Passage for review:
______


  • Speakers: Daria Izzo, Anna Maddux
  • Assistants: Leo, Yulia
Week 4 (09.03.2020) Group 3: Asymptotic Distributions for Two Estimators of the Single Index Model

  • Speakers: Christos Papadakis, Stefania Vasilaki
  • Assistants: Leo, Yulia
Week 5 (16.03.2020)
Week 6 (23.03.2020) Group 4: Least Squares Estimation in the Monotone Single Index Model

  • Speakers: Clemens Blab, Cyrill Scheidegger
  • Assistants: Leo, Yulia
Week 7 (30.03.2020) No class
Week 8 (06.04.2020) Group 5: Least Angle Regression

  • Speakers: Janosch Ott, Michael Zellinger
  • Assistants: Leo, Yulia
Week 9 (27.04.2020) Group 6: Sharp Thresholds for High-Dimensional and Noisy Sparsity Recovery Using ℓ1 -Constrained Quadratic Programming (Lasso)

  • Speakers: Daisuke Aldo Frei, Kaye Lisa Iseli
  • Assistants: Leo, Yulia
Week 10 (04.05.2020) Group 7: Denoising Linear Models with Permuted Data

  • Speakers: Felix Hafenmair, Judith Verena Hiesmayr
  • Assistants: Leo, Yulia
Week 11 (11.05.2020) Group 8: Linear Regression with Shuffled data: Statistical and Computation Limits of Permutation Recovery

  • Speakers: Gian Luca Cola, Arianna Francesca Piana
  • Assistants: Leo, Yulia
Week 12 (18.05.2020) Group 9: Linear Regression Without Correspondence

  • Speakers: Xinnuo Lin, Alexander Roebben
  • Assistants: Leo, Yulia
Week 13 (25.05.2020) Group 10: A Pseudo-Likelihood Approach to Linear Regression with Partially Shuffled Data

  • Speakers: Nikolaus Doppelbauer, Marc Nübel
  • Assistants: Leo, Yulia

FAQ

  1. How long should the presentation be?

    The total presentation time is 50 minutes. Each student should present roughly half of the time. We advise you to split the presentation in two parts of about 25 minutes each, with a 5-10 minute break in between. Please make sure to practice so that you don't go over your time! We highly encourage interaction and discussion with the audience, both during and after your talk. If this happens during your talk, this will not be counted as presentation time.

  2. Should I use a certain template for my slides?

    You can use any template you like. We recommend using one of the ETH presentation templates.

______

Recorded data:

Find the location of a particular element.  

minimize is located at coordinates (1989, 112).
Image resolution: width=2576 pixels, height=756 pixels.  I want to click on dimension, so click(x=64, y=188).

______

Tasks to complete:
**a)** From the seminar schedule, list every group talk title that contains the word "Linear."
**b)** Resume the seminar schedule after its final sentence and continue it.
The material has no connection to the seminar schedule.

Results for the exercise:
**a)**
- Denoising Linear Models with Permuted Data
- Linear Regression with Shuffled data: Statistical and Computation Limits of Permutation Recovery
- Linear Regression Without Correspondence
- A Pseudo-Likelihood Approach to Linear Regression with Partially Shuffled Data

**b)**
  3. How should the presentation be structured?

    The main purpose of the presentation is to transmit knowledge to the audience. So, after reading the material, please take a step back and try to put yourself in the shoes of the audience: What do they already know? What would they find most interesting? What would be helpful examples? We will also provide further guidelines for the presentations during the first lecture.

  4. Do I need to bring my own laptop to present my slides?

    Ideally, yes. If you do not have a laptop, or you do not have a way of connecting to the projector, please let the assistants know in advance.

  5. Will my slides be published somewhere?

    Yes, all slides will be published on the course website after the presentation. Please make sure to respect copyright. In particular, if you include any images or tables not created by yourself in the presentation, make sure to include the source of the image/table as well.

  6. What is the role of the assistants?

    The assistant in charge for your group gives you guidance and feedback prior to your presentation. You will have a chance to meet with the assistant twice before your presentation. The first meeting will be on Thursday, 1.5 weeks before your presentation (it will be Thursday by default but it is possible to reschedule the meeting on mutual agreement). The second meeting will typically take place on Thursday, 0.5 week before your presentation (again, rescheduling rule applies).

  7. How should I prepare for the meetings with the assistants?

    The first meeting: you should read all material in advance, make a list of questions you have, and make a rough plan of what you would like to present (main concepts, main examples, questions you could pose to the audience to create some interaction, R-example that you could integrate, etc). The second meeting: your presentation should be fully prepared and should be sent to the assistants the day before. During the meeting, you will get feedback on your presentation, and you can clarify any remaining issues.

  8. Do I have to attend all lectures?

    Yes, attendance at all lectures is compulsory. If you have to miss a class (due to illness or some force-major), please contact Dr. Fadoua Balabdaoui directly.